DOI: https://doi.org/10.3390/fermentation12010061

Interpretive Summary: Corn, a starch-rich biomass, is the principal source for producing ethanol fuel via the conversion of fermentable sugars. Corn fiber is a by-product of corn-ethanol processes that can be recycled into the process with whole corn for production of additional ethanol with no significant process changes; however, corn fiber needs to first be treated to help release the sugars it contains. In this work whole and degermed corn kernel fiber was pretreated with sodium carbonate and subjected to hydrolysis and fermentation for 72 hours. Results shows a total sugar conversion of 70% specifically for the pretreated corn kernel fibers. Mixtures of corn fiber and corn containing 10 and 20% solids were fermented producing sugars and maintaining consistent ethanol yield. Results indicate that the conversion of recovered fibers are similar for both degermed and whole corn kernels. Moreover, incorporating the recovered pretreated fiber can decrease processing costs in existing corn ethanol facilities.

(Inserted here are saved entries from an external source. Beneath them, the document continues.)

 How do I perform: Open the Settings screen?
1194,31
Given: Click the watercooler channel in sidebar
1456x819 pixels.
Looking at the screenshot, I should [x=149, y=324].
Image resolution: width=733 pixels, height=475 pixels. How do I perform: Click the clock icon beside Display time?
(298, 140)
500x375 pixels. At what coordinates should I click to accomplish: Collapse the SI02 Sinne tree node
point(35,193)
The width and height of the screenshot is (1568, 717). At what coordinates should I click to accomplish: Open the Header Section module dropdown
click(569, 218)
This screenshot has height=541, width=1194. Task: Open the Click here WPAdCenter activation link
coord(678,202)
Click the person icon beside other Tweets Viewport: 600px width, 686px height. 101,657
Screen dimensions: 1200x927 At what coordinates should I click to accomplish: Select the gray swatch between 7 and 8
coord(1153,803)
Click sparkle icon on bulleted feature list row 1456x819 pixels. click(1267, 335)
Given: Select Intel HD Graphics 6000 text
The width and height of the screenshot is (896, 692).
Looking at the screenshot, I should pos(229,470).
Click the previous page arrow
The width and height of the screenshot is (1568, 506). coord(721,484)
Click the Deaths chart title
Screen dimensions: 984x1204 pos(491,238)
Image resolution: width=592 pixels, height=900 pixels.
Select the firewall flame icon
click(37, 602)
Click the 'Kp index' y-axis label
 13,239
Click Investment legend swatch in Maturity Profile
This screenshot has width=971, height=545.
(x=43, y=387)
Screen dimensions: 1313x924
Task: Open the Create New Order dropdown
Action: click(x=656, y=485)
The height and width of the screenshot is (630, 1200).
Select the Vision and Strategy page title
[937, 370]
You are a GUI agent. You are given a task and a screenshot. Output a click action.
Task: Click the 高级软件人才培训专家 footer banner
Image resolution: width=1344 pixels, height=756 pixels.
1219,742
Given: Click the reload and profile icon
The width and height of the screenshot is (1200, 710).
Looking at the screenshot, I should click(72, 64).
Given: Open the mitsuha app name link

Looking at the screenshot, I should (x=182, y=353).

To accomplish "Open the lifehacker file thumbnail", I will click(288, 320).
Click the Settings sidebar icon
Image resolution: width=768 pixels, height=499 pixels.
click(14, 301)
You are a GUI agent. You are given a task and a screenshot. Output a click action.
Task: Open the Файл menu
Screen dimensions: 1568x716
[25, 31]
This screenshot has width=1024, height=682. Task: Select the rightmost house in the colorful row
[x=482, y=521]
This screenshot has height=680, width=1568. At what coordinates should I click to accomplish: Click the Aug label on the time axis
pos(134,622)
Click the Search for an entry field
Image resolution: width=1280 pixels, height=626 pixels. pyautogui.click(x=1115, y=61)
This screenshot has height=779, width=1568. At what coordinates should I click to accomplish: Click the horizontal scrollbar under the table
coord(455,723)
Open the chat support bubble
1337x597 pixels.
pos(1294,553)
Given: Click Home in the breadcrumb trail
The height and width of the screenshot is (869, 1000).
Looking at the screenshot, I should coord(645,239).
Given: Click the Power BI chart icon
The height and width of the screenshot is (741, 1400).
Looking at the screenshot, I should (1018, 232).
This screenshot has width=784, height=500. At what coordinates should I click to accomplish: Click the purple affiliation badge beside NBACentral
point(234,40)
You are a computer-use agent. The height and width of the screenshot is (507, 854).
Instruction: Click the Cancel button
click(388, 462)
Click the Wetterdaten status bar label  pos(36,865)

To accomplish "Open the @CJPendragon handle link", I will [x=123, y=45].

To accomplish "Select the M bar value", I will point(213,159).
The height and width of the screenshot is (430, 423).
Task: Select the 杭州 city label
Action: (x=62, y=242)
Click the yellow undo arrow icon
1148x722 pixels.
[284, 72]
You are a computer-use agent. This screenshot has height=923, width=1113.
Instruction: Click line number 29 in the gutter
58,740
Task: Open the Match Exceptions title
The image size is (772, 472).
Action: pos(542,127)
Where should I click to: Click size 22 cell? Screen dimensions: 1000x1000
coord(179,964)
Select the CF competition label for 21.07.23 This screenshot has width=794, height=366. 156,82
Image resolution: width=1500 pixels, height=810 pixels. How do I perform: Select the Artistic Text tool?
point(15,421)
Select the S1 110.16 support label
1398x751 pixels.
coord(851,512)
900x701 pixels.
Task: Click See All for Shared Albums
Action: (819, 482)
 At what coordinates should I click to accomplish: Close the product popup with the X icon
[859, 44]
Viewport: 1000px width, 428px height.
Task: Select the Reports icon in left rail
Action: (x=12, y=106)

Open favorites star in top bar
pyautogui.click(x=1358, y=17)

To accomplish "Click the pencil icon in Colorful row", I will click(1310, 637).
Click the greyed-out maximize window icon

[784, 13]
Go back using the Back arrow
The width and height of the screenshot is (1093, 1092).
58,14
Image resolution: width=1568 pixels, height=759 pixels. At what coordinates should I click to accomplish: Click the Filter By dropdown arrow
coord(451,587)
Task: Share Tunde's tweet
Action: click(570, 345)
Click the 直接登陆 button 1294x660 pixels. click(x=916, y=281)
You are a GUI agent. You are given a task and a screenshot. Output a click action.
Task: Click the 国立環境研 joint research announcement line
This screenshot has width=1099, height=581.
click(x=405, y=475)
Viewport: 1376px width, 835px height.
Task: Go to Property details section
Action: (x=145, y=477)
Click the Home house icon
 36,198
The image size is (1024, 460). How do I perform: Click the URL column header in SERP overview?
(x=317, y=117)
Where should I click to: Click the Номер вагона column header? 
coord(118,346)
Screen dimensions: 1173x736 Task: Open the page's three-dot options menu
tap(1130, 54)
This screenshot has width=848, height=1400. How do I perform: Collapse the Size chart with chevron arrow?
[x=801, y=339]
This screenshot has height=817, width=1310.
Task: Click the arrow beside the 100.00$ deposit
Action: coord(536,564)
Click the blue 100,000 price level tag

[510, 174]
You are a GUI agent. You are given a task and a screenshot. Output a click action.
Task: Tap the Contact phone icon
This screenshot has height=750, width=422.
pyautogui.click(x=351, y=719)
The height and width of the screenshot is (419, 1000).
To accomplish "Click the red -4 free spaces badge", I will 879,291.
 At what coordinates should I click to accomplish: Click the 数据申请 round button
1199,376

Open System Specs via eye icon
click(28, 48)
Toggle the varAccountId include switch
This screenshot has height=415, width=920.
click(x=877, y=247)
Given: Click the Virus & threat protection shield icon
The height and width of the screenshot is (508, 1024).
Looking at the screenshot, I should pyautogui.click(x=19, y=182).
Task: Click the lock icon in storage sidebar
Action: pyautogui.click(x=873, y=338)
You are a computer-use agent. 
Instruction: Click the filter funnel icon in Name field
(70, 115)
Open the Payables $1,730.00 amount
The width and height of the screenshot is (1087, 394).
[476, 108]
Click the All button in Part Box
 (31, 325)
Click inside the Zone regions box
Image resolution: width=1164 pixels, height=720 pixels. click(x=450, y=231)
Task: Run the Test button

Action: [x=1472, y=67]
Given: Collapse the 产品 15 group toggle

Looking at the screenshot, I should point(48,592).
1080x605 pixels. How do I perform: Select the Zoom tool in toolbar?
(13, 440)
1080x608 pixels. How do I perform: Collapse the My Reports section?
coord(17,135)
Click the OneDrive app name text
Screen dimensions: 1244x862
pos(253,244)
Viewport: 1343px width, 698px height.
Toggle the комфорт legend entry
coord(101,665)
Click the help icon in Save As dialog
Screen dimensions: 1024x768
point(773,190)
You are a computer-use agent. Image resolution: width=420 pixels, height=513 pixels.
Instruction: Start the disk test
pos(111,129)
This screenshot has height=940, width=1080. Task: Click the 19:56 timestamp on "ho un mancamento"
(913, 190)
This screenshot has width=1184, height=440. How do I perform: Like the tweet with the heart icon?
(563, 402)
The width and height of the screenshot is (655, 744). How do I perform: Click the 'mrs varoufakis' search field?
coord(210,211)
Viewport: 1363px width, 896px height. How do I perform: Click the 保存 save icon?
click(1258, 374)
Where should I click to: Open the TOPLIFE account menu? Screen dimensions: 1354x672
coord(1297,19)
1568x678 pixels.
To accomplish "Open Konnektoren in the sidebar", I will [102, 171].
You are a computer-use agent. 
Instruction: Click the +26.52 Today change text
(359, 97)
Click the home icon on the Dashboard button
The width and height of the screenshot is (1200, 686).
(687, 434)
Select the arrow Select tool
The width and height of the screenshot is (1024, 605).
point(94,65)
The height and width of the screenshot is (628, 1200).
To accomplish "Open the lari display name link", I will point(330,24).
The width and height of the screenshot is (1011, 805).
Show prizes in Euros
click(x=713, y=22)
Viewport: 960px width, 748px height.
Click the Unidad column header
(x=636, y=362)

Technical Abstract: Processing corn in biorefineries generates residual biomass and co-products having additional potential value for conversion to ethanol. Recovered corn fiber can be pretreated and used as a supplemental biomass in subsequent corn ethanol production. Whole and degermed corn kernel fiber recovered from fermentation during corn-ethanol production were pretreated with sodium carbonate and reutilized in subsequent fermentation for additional ethanol production. Sugar yields from enzymatic hydrolysis show that sodium carbonate helps promote saccharification reaching over 70% total sugar conversion from the recovered corn kernel fiber. Fermentation studies evaluated the use of recovered corn fiber as supplemental biomass for corn during ethanol production. Mixtures containing 10% and 20% corn produced additional xylose and arabinose when supplemented with recovered corn fiber, while ethanol yields remain consistent. Post fermentation corn kernel fiber can be pretreated to become suitable co-fermentation candidates as it helps promote additional ethanol and sugar conversions. Conversion rates and yields are similar between pretreated whole and degermed corn fiber demonstrating the additional value from the recovered biomass.